The Nong Yao C development has yielded a 66% increase in output from Nong Yao, with recent production rates averaging 11.6 mbbls/d during the last seven days of Q3, as compared to 7.0 mbbls/d during the week just prior to starting Nong Yao C (Valeura working interest share before royalites). From an operational perspective, the Nong Yao C drilling programme exceeded expectations, with total costs coming in approximately 25% below budget, owing largely to faster drilling execution, while still adhering to the Company’s strict standards for safe operations.
Wassana
Just prior to the start of Q3 2024, the Company implemented a precautionary suspension of production operations at its 100%-owned Wassana field to ensure a safe situation while the Company investigated a potential risk to the production facility’s structural integrity. The inspection and analysis confirmed that the production facility remains in a safe operating condition, and production resumed in the first week of August 2024.
Jasmine
Starting in late August 2024, Valeura drilled two horizontal infill development wells on the Jasmine A facility of its 100%-owned Jasmine field, with both wells achieving their planned objectives. The 41H well encountered 1,982 feet of net oil pay within a reservoir compartment full to base with no apparent bottom aquifer. The 42H well encountered 1,555 feet of net mixed-phase/oil pay. Both wells were completed and brought online as producers, together delivering oil at an initial (three-day average) rate of 1,050 bbls/d (before royalties). Drilling operations have continued to progress efficiently, and with no deviations to the Company’s safe operating practices.

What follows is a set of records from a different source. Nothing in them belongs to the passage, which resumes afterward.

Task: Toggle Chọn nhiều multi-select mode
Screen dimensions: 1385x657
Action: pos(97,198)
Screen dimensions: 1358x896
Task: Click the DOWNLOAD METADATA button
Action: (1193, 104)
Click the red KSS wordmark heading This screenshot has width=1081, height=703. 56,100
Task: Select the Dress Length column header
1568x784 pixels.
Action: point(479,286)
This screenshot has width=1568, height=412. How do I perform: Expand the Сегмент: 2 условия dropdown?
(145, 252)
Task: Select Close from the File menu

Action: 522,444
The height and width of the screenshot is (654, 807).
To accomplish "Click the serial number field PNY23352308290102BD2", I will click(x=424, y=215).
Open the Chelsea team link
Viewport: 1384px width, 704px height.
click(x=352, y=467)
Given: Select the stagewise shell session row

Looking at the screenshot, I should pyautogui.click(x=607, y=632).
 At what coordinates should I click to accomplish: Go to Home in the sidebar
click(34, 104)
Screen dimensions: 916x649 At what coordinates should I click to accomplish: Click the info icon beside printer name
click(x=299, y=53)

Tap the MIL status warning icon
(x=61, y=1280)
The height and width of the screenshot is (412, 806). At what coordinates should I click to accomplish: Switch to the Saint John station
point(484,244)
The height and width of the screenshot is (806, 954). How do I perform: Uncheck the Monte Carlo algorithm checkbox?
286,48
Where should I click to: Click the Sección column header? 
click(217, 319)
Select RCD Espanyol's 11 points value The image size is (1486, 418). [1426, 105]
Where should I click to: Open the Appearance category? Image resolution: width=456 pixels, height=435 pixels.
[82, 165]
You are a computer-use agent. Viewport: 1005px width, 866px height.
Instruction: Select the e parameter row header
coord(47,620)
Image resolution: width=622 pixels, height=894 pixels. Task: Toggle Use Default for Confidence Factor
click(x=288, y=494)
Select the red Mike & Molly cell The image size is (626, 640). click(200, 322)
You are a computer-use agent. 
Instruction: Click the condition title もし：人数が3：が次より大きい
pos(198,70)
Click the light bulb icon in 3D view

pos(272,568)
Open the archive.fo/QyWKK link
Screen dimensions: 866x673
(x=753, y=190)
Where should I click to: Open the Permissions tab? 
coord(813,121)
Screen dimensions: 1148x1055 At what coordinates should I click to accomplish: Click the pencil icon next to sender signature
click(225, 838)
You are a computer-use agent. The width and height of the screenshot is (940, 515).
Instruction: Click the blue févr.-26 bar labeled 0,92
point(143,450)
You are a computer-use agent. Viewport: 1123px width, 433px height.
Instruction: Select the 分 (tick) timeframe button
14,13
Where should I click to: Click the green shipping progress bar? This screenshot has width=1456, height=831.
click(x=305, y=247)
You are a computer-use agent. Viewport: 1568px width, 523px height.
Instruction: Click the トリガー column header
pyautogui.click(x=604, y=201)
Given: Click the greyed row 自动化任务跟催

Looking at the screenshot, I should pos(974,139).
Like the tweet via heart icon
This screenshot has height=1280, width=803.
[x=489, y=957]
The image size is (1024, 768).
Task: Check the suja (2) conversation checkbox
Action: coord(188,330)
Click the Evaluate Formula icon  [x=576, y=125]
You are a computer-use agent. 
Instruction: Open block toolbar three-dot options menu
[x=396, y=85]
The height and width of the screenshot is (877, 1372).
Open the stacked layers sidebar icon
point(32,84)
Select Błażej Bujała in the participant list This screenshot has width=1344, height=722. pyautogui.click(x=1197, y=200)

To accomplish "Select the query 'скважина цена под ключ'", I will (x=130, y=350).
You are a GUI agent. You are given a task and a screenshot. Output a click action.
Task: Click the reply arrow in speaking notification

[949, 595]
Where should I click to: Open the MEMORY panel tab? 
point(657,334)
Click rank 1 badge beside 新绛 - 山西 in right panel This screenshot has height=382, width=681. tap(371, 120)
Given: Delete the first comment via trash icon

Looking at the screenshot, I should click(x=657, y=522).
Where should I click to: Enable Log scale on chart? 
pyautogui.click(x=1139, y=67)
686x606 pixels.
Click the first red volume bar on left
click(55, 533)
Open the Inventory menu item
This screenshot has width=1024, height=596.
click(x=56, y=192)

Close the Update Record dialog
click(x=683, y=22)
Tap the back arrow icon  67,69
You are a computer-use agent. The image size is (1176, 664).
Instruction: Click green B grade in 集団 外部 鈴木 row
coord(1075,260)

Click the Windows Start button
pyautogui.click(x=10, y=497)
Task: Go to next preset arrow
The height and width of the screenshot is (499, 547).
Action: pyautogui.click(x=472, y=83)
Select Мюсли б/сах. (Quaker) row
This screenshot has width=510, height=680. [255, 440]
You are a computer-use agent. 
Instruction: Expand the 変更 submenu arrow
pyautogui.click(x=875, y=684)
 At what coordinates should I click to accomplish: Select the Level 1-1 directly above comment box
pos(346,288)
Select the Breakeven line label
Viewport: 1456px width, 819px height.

Following the drilling of the two Jasmine infill wells, the Company’s contracted drilling rig was demobilised in order to conduct scheduled inspection and maintenance work in dry dock. The rig has just returned to the Jasmine field to resume infill development drilling, with three infill wells currently planned.
Manora
As a result of faster-than-planned drilling operations throughout 2024 to date, the Company has revised its work programme to include more drilling than originally envisaged, with no addition to its capital budget. Valeura expects to mobilise the drilling rig to its 70%-owned Manora field before the end of 2024, where it will begin a planned five-well infill drilling and appraisal programme. In the meantime, production operations utilising the existing well stock at Manora are progressing on plan.